O
primeiro (presente do avô) tinha sido o almanaque. Interessava-me
cada vez mais pelas figuras, ficava a olhá-las até
as saber de cor. Algumas tinham letras embaixo, o meu avô
apontava-as com o dedo. As letras diziam o mesmo que as figuras.
Assim, por exemplo, se ele mostrava: O cão do Belarmino,
embaixo as letras repetiam: O cão do Belarmino. Podiam olhar-se
as figuras ou as letras, eu preferia sempre as figuras.
Um dia olhei uma figura, e as letras embaixo, e novamente a figura.
E então as letras, quando tornei a olhá-las, correram
a juntar-se em molhos. Cada molho era uma coisa, um molho era um
cão, outro molho era uma casa. Fiquei vermelha de supresa
e senti-me quase sufocar. O meu avô riu-se, e eu vi que agora
não podia voltar atrás: não conseguia olhar
as letras sem ler o que diziam.[3]
O momento em que a menina percebe dominar o código é
de tal intensidade que ela se sente sufocar.
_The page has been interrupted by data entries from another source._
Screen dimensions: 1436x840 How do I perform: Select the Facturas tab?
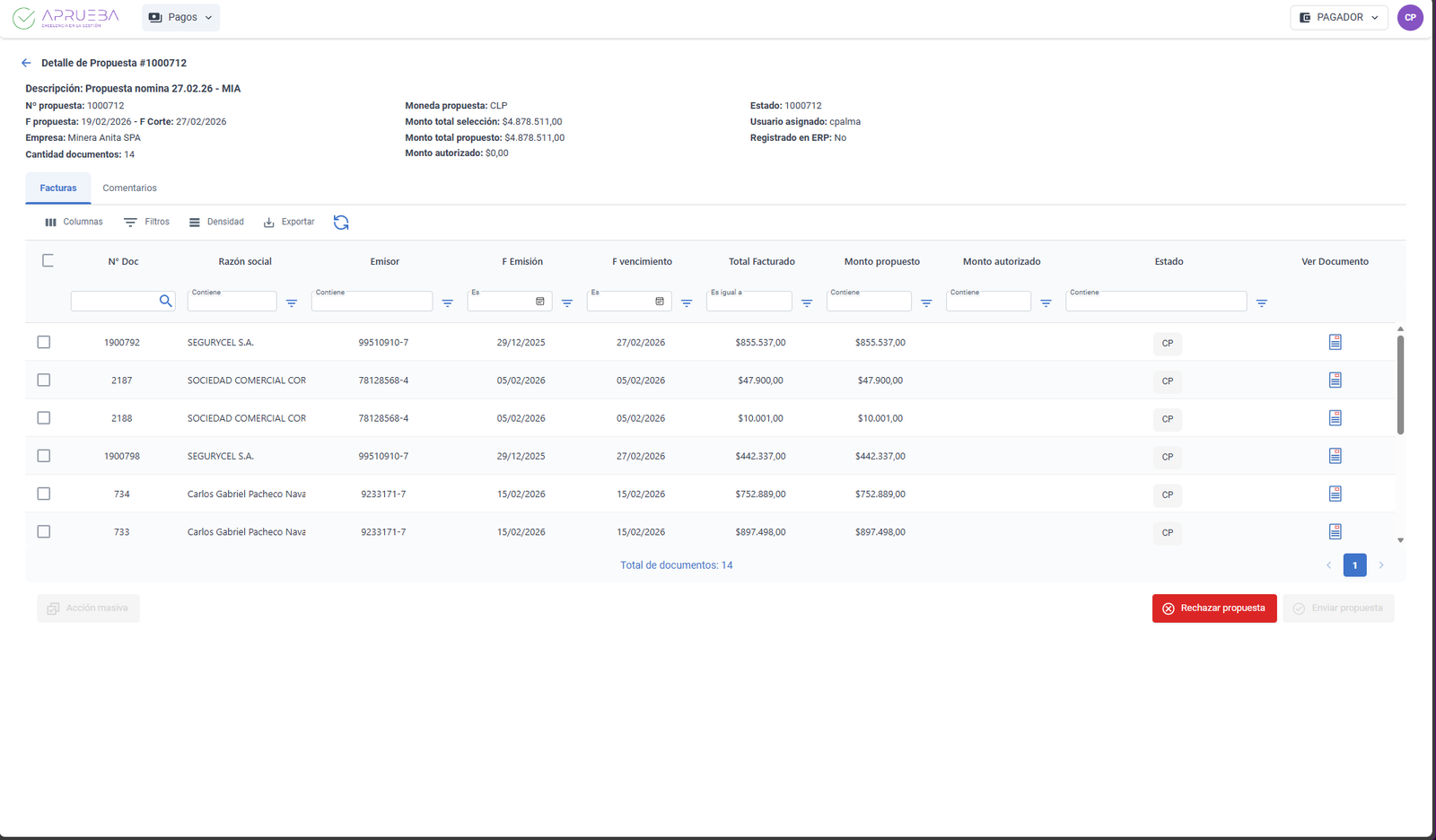(58, 188)
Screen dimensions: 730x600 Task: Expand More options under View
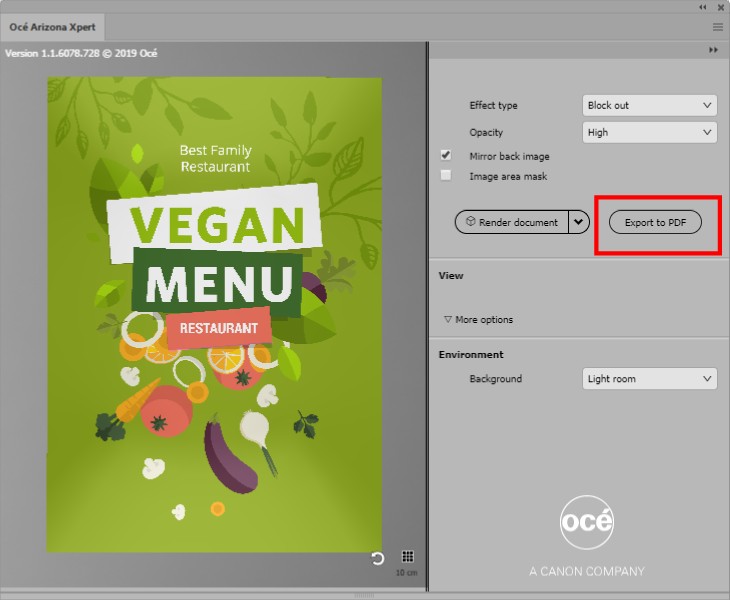478,320
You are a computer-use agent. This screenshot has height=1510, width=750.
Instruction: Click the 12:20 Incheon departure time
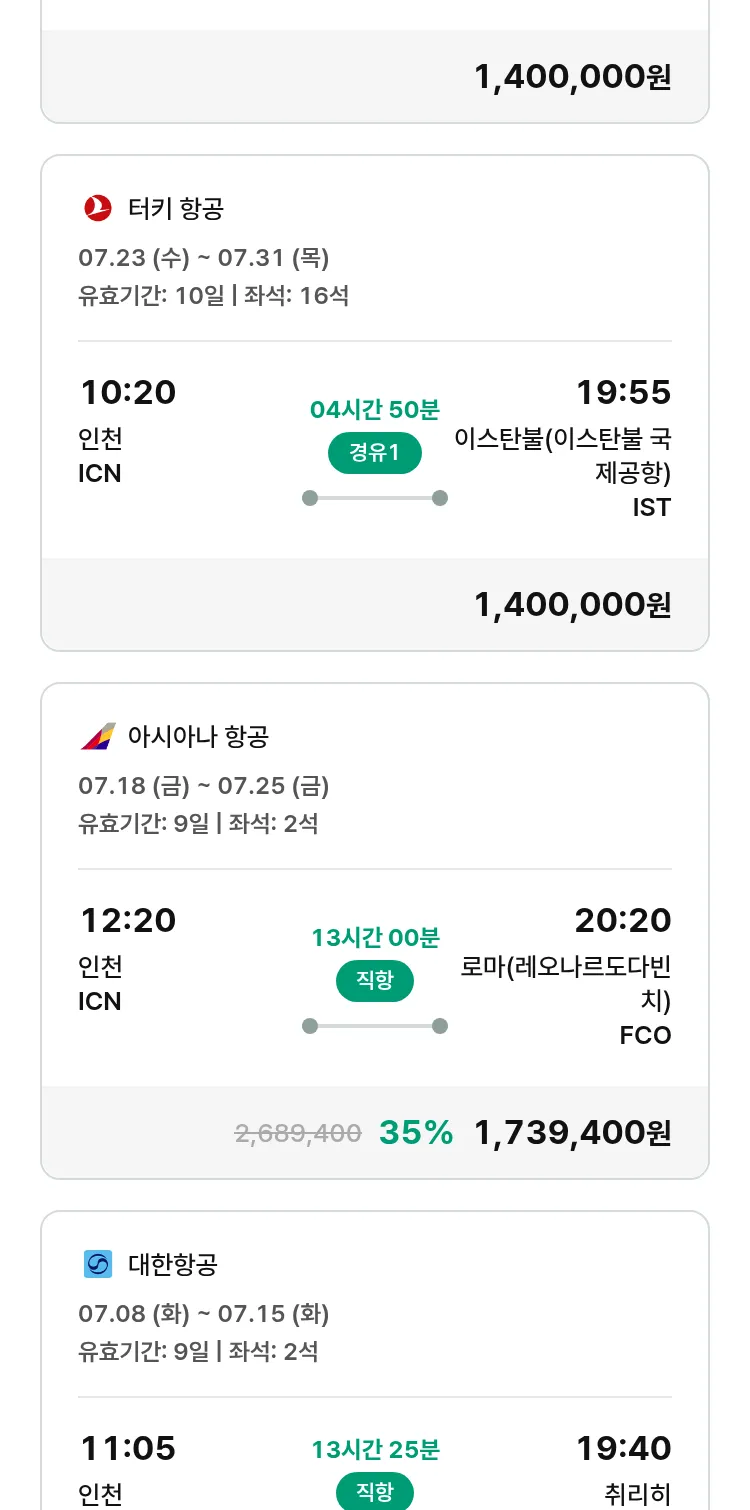pyautogui.click(x=128, y=920)
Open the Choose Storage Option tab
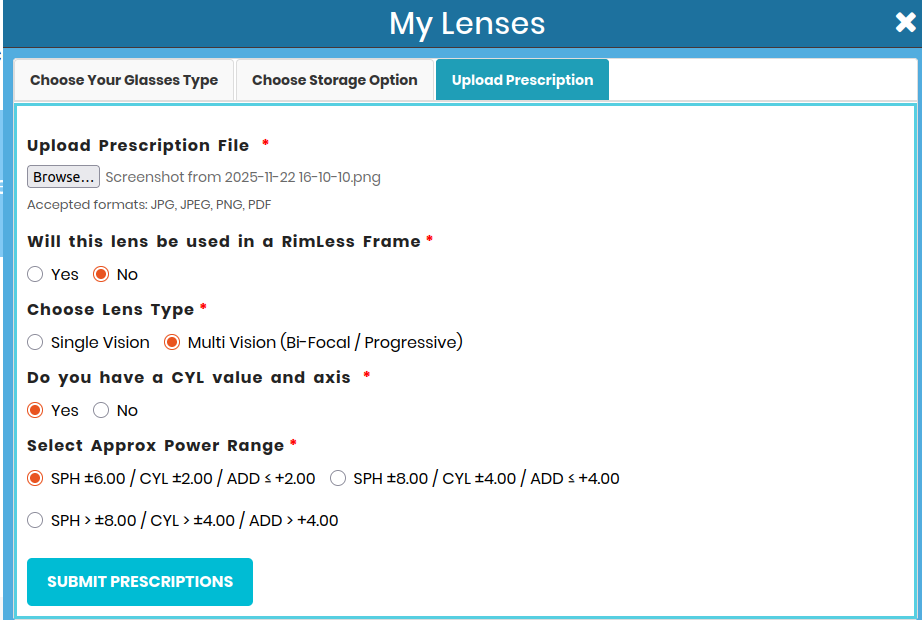Image resolution: width=922 pixels, height=620 pixels. click(334, 79)
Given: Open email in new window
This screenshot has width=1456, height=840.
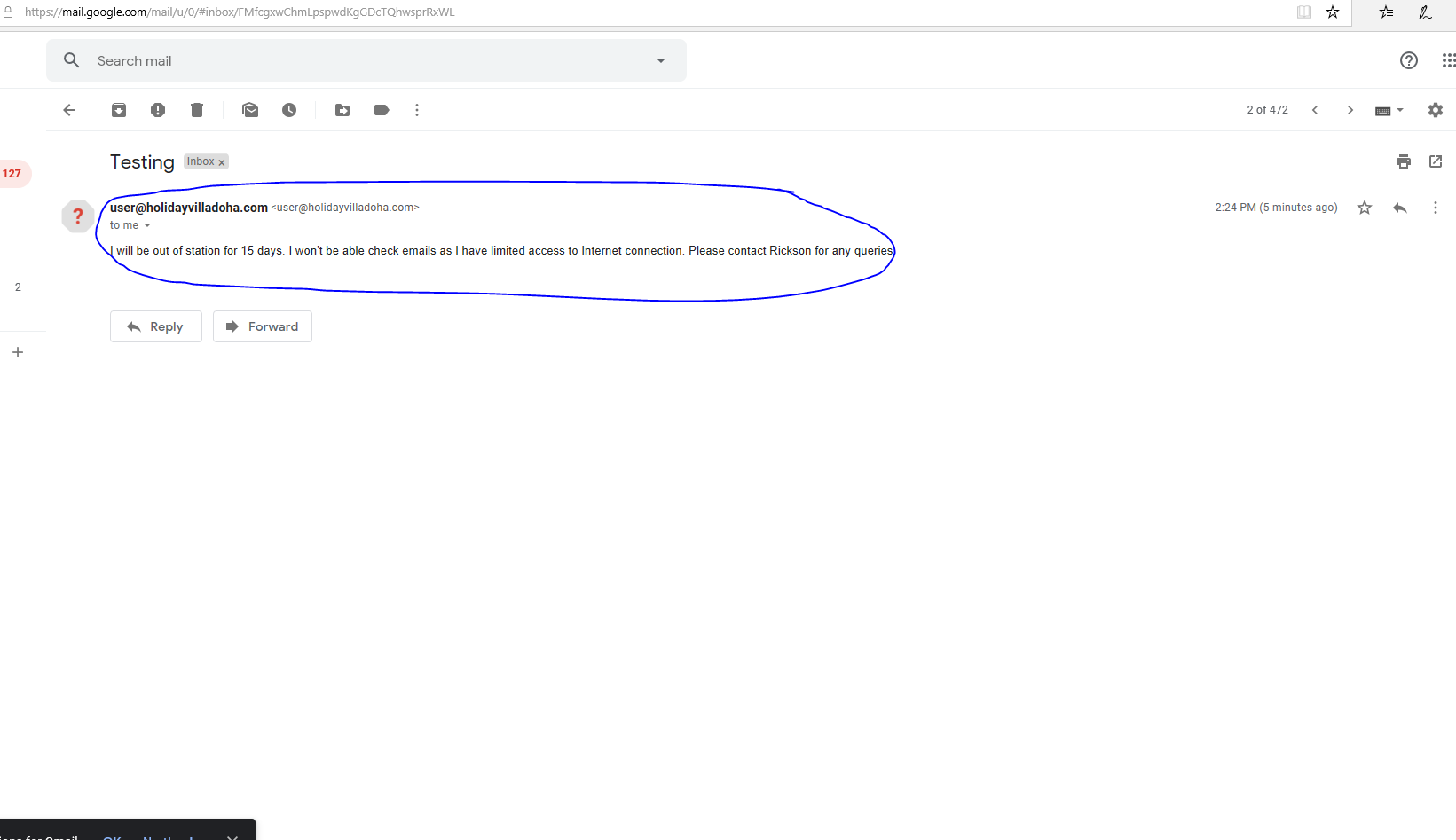Looking at the screenshot, I should pyautogui.click(x=1436, y=161).
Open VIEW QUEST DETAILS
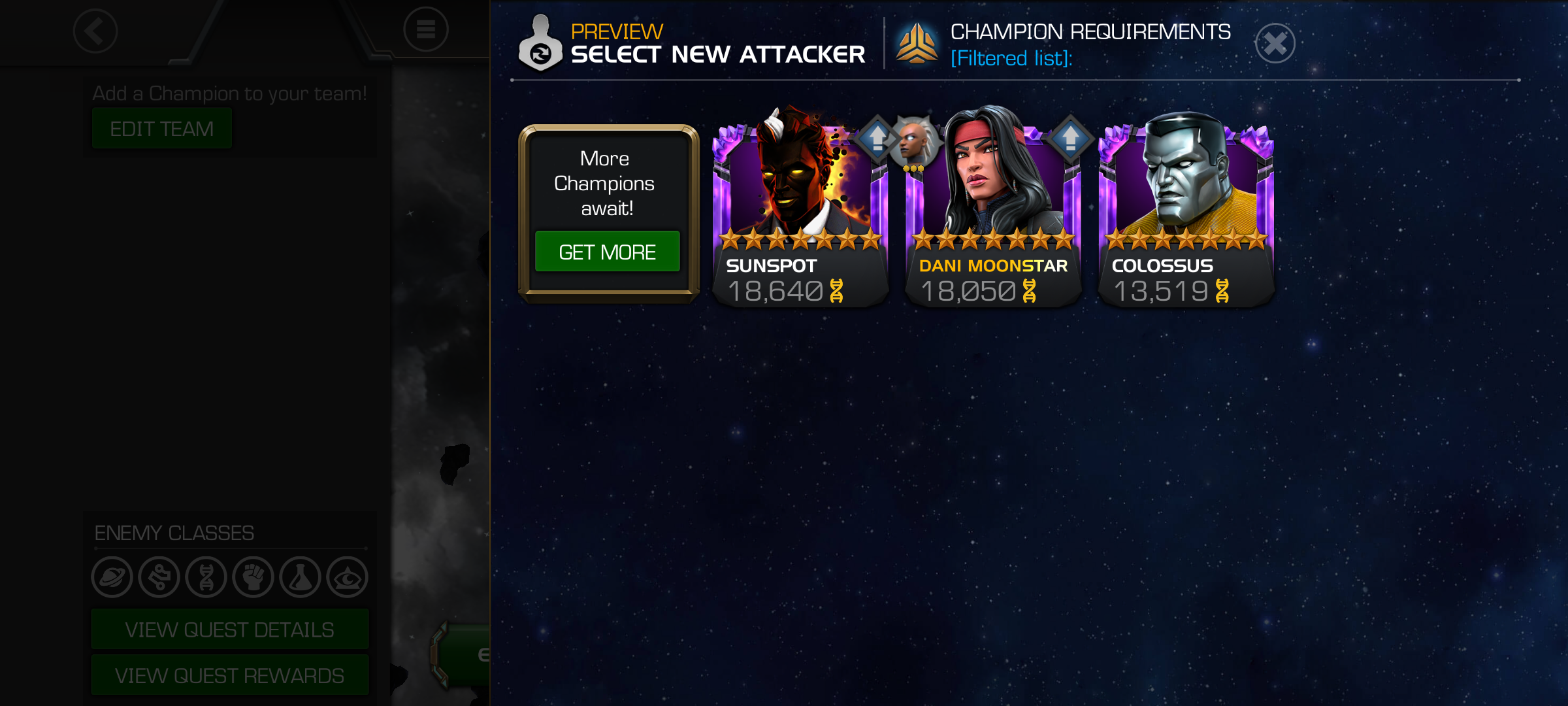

A partir daí,
o caminho – para a frente, sem retrocesso – revela o
sentido que pulsa no texto. Impresso no almanaque que o avô
dera a ela de presente e que contém muitos outros textos,
vão todos eles permitir a ela a posse das histórias,
a escrita da sua história. Da mesma forma, Graciliano, há
dois anos na escola e sem ter aprendido a ler, se alfabetiza no
fundo do quintal, num livro de ficção, lendo sozinho
os sinais escuros na página branca, como os astrônomos
lêem, no céu, sinais de mundos distantes: “Eu,
pobre de mim, não desvendaria os segredos do céu.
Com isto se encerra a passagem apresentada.